3. What Does It Actually Do?

The AI predicts three things simultaneously:

  1. Where to point the flashlight: Instead of scanning 64 directions, it instantly guesses the one best direction to point the antenna to get the fastest internet.
  2. Is the path blocked? It predicts if a truck is about to block the signal before the signal actually drops.
  3. Where am I? It calculates the car's exact position on the street with high precision.

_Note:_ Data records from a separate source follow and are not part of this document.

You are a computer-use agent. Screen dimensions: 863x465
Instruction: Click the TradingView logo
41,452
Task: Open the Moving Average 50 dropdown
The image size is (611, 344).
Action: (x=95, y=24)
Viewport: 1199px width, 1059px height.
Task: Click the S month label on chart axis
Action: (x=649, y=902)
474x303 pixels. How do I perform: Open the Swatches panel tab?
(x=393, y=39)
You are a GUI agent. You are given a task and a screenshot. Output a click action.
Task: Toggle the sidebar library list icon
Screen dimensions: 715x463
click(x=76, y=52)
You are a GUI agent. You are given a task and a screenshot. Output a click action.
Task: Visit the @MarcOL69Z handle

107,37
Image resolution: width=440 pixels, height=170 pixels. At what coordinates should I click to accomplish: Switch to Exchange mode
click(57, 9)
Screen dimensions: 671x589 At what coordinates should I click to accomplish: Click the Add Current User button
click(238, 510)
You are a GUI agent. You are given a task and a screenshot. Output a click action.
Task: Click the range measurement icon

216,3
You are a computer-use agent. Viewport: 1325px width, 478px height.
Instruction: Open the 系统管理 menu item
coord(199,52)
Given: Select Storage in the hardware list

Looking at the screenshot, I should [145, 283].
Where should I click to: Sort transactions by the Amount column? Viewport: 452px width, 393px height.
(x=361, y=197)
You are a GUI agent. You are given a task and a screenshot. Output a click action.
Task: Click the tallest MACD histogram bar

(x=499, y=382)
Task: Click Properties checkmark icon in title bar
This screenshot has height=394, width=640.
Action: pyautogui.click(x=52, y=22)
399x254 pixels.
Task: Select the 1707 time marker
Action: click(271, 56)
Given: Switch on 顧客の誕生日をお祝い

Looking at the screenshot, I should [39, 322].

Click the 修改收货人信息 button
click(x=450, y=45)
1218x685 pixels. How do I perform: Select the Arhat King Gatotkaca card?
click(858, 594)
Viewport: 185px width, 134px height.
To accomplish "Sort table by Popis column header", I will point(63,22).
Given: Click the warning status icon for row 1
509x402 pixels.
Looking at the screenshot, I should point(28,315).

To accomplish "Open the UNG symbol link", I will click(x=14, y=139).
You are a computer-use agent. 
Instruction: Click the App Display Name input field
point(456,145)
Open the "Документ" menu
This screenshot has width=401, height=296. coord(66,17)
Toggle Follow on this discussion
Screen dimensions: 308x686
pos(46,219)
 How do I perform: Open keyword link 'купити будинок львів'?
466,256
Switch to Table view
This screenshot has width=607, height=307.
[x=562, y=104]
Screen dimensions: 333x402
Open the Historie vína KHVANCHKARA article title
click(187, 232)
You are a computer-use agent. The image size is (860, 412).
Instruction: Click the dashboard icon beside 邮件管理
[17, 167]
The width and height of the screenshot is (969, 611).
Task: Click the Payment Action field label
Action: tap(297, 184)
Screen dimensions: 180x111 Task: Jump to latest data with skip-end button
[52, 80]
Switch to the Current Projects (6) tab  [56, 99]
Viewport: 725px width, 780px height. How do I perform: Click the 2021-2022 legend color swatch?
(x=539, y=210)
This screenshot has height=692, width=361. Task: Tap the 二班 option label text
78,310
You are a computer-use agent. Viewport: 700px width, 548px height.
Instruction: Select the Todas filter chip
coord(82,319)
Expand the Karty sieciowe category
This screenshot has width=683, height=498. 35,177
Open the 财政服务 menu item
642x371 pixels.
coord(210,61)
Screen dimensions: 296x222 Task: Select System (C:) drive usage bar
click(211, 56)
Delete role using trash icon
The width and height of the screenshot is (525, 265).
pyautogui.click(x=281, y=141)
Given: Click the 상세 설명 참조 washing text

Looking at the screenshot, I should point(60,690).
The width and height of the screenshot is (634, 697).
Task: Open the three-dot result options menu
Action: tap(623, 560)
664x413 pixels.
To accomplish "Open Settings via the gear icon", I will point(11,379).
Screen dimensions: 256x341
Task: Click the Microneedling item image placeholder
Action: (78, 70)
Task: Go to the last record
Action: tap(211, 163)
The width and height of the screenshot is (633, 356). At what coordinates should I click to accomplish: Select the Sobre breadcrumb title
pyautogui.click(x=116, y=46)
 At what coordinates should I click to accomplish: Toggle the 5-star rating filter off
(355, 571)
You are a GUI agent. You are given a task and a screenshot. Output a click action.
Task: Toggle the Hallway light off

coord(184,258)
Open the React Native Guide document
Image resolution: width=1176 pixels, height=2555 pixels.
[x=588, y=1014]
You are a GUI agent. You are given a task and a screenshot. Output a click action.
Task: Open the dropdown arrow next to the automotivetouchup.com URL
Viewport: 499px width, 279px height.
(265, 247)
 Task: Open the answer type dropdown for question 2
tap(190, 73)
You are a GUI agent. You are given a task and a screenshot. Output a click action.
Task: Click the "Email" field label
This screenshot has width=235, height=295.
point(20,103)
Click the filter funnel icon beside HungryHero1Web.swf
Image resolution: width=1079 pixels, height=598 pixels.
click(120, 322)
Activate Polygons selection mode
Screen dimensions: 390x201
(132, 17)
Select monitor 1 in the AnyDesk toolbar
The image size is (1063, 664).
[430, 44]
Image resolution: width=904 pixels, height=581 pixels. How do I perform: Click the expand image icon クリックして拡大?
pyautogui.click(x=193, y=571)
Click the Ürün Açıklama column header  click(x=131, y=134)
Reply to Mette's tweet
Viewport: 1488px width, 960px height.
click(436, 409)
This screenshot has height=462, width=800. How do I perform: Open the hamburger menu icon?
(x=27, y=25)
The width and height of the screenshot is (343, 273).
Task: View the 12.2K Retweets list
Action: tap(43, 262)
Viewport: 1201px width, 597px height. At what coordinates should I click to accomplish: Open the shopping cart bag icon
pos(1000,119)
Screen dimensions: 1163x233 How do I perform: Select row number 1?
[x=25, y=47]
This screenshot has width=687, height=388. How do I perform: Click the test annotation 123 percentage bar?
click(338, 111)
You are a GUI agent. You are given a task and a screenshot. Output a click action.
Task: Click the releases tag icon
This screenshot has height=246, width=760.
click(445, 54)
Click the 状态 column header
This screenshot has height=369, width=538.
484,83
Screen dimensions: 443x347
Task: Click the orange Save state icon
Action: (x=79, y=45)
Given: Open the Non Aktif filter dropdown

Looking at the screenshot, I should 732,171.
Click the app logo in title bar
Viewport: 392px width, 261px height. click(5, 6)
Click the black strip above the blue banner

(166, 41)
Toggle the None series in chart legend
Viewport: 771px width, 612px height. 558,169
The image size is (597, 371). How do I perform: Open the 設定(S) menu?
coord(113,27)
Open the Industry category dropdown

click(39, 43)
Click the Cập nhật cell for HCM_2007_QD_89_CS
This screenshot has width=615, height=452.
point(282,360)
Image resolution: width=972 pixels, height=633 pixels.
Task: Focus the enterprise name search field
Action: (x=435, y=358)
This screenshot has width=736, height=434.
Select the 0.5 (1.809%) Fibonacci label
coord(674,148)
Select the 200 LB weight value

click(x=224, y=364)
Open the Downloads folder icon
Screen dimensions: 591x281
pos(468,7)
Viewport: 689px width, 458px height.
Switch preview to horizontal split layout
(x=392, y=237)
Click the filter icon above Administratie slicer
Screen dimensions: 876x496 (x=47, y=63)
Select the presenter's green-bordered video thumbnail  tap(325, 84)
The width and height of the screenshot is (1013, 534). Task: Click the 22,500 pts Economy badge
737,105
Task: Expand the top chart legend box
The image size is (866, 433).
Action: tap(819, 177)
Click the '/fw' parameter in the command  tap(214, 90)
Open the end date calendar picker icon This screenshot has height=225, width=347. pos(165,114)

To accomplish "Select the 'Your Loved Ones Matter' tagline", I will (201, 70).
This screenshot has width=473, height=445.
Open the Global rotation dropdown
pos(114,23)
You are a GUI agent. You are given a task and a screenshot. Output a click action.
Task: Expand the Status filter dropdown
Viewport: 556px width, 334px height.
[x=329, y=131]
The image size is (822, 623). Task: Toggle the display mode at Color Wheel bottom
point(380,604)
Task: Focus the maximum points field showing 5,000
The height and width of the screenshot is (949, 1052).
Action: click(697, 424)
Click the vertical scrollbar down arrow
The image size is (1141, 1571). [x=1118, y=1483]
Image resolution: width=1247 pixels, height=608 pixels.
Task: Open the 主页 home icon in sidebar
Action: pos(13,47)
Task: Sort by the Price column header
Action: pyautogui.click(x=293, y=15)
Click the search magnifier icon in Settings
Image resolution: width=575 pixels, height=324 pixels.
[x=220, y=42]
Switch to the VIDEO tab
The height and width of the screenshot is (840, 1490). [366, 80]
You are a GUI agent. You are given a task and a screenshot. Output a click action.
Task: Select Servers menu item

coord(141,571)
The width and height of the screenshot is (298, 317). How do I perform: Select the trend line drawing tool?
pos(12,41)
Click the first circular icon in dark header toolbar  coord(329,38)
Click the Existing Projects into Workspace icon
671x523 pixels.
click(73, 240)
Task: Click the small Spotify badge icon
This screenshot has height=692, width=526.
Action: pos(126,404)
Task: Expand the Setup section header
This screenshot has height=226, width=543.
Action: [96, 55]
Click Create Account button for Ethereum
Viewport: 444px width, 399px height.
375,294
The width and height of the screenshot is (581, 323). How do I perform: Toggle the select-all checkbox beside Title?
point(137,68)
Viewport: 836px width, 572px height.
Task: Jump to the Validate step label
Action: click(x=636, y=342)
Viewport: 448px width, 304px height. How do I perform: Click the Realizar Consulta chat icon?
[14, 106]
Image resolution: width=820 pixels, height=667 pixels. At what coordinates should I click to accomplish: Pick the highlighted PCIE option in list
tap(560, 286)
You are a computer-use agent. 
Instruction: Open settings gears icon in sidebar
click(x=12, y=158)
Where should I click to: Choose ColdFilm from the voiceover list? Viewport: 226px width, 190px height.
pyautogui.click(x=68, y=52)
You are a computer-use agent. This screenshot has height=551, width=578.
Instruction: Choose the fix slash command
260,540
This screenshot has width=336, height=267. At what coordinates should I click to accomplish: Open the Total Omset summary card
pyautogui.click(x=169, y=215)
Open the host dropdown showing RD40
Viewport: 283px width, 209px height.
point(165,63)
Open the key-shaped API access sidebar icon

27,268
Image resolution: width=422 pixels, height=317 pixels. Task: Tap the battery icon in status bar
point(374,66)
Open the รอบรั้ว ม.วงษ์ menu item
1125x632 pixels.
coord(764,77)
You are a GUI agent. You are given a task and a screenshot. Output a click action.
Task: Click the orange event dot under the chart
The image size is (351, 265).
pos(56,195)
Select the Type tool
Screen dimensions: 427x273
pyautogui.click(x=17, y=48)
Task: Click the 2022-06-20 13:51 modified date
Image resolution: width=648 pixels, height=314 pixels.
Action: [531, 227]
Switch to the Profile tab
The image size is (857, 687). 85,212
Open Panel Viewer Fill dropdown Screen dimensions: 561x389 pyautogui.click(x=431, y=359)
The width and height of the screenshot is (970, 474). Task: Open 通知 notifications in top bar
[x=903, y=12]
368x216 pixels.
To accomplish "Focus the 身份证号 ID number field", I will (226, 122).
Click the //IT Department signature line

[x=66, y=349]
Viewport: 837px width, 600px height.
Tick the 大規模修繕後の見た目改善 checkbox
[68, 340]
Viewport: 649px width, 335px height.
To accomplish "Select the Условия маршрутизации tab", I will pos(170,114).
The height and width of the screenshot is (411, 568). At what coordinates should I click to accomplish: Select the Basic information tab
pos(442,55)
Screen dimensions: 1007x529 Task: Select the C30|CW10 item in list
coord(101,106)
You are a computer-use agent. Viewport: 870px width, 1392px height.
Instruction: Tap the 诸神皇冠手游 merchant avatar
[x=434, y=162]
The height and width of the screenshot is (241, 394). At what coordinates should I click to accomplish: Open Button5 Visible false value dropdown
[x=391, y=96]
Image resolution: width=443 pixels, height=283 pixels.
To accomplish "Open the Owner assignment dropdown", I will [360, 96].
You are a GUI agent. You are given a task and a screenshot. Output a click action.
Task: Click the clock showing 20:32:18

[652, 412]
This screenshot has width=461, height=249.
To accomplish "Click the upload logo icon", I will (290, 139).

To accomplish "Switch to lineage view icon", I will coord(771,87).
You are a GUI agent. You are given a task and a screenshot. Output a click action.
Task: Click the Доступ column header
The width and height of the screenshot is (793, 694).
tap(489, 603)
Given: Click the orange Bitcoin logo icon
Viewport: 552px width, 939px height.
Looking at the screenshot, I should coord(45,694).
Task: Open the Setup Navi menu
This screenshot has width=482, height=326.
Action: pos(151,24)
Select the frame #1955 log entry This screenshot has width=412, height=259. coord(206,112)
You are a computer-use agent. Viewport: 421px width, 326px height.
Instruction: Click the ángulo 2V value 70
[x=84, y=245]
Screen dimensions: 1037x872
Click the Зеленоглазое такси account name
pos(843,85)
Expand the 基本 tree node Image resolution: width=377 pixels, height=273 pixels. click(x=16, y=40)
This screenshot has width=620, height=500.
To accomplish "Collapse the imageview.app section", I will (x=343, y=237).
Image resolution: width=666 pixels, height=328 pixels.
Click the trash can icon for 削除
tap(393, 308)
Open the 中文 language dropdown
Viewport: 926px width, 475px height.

4. The Results: Winning the Race

The team tested this on a real-world dataset (DeepSense 6G) that simulates a busy city street. Here is how their "Super-Sense" brain compared to using just one sense:

  • The "Camera-Only" Driver: Good at seeing, but sometimes gets confused by shadows or bad lighting. It got about 50% of the beam directions right.
  • The "Radio-Only" Driver: Terrible at guessing without looking. It only got 6% right.
  • The "Super-Sense" Driver (This Paper): By combining all senses, it got 51% of the beam directions right (beating the camera alone) and was much better at spotting blockages.

Why does this matter?

  • Speed: It keeps the internet connection stable, losing almost no speed (only 0.018 bits/s/Hz loss, which is practically nothing).
  • Safety: It knows where the car is within 1.33 meters (about 4 feet), which is much better than using just a camera (2.10 meters).
  • Efficiency: It doesn't need to waste time scanning 64 directions; it just points the flashlight where it needs to go.

The Bottom Line

Think of this technology as giving the car's internet connection eyes and a memory. Instead of blindly shouting into the void, the car looks at the road, remembers what happened a second ago, and instantly points its antenna in the perfect direction to keep the connection alive, even when the city gets chaotic.

This is a big step toward 6G, where your car won't just drive itself; it will stay perfectly connected to the world around it, no matter how many obstacles are in the way.